Hong Kong is still the world’s most visited city in 2017. The city keeps its crown for the eighth consecutive year thanks to its strategic location and relationship with China.
Although mainland visitors dropped in 2017, Hong Kong has retained its global crown. This is according to a report from market research provider Euromonitor International. Hong Kong attracted an estimated 26.6 million visits, making it the world’s most visited city for the eighth year in a row. Bangkok came second, followed by London. The UK’s capital, along with Paris, was the only European city to feature in the top ten.
“Hong Kong remains the top city in the world as it benefits from its strategic location and relationship with China,” says Wouter Geerts, senior analyst at Euromonitor International. “However, it saw growth dip in 2017 as relations with mainland China were strained, but growth will pick up again between 2018 and 2025.”

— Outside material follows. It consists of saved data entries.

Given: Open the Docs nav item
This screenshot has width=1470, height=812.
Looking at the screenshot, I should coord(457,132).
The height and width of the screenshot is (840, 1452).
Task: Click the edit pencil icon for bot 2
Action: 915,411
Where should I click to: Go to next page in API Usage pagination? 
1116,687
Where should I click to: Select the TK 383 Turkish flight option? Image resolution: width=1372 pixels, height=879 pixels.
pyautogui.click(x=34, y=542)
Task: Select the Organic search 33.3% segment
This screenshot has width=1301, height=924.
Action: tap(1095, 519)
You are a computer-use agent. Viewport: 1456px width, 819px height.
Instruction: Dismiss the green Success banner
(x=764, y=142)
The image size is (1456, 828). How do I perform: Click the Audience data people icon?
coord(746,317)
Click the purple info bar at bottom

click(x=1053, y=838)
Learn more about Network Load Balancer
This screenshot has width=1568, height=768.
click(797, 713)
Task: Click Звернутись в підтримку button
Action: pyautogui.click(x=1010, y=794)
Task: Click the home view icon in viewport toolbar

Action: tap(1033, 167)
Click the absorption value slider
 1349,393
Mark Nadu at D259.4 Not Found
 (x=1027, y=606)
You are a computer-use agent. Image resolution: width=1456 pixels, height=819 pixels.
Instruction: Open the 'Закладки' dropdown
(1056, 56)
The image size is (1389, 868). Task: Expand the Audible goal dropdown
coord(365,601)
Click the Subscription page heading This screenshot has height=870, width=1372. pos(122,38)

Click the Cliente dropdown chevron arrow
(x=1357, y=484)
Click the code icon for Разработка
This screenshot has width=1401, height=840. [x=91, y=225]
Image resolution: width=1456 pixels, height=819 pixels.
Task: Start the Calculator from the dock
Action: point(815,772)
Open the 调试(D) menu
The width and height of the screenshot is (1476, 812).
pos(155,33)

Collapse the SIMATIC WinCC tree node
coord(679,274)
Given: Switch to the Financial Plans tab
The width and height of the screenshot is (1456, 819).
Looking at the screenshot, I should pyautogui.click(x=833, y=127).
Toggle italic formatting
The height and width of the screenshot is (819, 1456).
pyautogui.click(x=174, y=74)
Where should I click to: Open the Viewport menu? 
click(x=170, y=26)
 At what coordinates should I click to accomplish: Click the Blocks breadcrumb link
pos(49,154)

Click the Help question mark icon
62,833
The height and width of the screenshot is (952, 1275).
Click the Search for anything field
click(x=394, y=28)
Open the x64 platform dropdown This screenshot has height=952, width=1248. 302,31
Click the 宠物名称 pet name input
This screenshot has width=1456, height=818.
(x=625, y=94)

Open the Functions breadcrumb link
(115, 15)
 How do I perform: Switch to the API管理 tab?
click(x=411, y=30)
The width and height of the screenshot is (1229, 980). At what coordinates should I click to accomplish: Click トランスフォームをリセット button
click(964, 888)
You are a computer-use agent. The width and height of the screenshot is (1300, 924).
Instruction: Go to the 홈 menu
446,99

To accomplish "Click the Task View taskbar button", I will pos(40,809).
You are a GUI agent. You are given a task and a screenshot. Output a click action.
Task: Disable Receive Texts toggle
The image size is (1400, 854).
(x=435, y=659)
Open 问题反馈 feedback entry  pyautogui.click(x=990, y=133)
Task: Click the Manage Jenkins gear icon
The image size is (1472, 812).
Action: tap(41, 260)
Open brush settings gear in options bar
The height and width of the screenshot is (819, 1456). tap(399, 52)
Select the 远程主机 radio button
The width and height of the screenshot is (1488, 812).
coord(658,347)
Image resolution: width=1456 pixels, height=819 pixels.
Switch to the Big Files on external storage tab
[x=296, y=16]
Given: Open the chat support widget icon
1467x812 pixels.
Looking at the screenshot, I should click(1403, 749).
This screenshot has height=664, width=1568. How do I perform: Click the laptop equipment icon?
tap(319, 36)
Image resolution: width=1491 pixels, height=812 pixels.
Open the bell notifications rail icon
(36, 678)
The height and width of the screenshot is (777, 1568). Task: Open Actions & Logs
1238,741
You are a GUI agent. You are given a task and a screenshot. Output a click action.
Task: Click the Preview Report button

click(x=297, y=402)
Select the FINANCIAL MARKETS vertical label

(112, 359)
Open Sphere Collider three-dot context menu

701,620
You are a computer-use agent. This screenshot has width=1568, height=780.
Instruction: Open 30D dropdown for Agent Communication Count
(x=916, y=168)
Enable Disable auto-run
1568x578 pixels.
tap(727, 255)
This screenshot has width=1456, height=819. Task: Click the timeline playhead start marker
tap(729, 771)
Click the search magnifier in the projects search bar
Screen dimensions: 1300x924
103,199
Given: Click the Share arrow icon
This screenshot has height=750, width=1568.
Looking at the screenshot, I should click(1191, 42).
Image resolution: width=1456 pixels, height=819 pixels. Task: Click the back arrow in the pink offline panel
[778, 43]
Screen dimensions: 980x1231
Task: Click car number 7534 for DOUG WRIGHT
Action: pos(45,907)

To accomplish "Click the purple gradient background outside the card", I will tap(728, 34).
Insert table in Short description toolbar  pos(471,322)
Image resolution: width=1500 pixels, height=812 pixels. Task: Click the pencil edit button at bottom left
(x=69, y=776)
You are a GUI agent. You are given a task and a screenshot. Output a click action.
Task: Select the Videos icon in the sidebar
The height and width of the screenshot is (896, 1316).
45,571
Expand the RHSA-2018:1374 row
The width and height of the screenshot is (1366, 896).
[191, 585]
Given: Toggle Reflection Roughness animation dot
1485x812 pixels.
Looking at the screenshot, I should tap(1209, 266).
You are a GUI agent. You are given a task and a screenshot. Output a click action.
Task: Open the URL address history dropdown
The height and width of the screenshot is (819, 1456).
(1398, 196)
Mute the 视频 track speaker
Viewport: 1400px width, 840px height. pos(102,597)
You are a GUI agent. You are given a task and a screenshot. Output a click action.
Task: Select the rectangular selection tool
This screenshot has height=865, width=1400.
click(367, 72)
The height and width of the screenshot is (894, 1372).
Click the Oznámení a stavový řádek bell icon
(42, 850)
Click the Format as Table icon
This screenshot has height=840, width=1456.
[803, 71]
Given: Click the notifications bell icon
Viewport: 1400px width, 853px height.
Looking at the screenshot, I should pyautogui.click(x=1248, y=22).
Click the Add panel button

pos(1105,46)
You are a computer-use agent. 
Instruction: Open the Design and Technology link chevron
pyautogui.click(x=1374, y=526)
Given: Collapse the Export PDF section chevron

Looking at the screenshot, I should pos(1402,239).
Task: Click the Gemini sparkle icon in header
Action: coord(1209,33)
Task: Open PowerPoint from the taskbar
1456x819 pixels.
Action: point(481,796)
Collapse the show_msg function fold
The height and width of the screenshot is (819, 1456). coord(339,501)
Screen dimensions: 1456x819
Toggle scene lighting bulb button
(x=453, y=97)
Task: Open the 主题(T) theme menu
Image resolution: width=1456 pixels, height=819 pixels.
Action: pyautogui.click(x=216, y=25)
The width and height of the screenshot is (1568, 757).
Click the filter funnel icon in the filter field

Shenzhen also ranked in the global top 10. It was the only mainland Chinese city to make the list.
Chinese outbound travellers
Asia-Pacific remains the stand-out region of the world as Chinese outbound travellers continue to dictate the global destination rankings. Six out of the top 10 cities are also from Asia. Singapore is in the number four spot, followed by Macau, Shenzhen and Kuala Lumpur.
This trend is likely to influence global destination rankings for the next decade according to the report. 41 cities from Asia-Pacific make the top 100 city destination in 2017, constituting a rise from 34 in 2010. An estimated 47 Asia-Pacific cities are expected to be included in the top 100 ranking in 2025 as inter-Asian travel expands.
Seoul, formerly a popular destination for Chinese visitors, slid to the bottom of the top 10 destinations in Asia. The city suffered a double-digit decline in visits after China banned tour groups from visiting South Korea. This was in retaliation for the deployment of a missile defence system, THAAD.
As the strained relationship with China continues, South Korean cities are expected to show poor performances. Jeju is expected to see a decline in tourist visits, as Blooloop has previously reported.
This reverses the strong growth seen in 2016, also driven by its proximity to China and a visa-free entry scheme.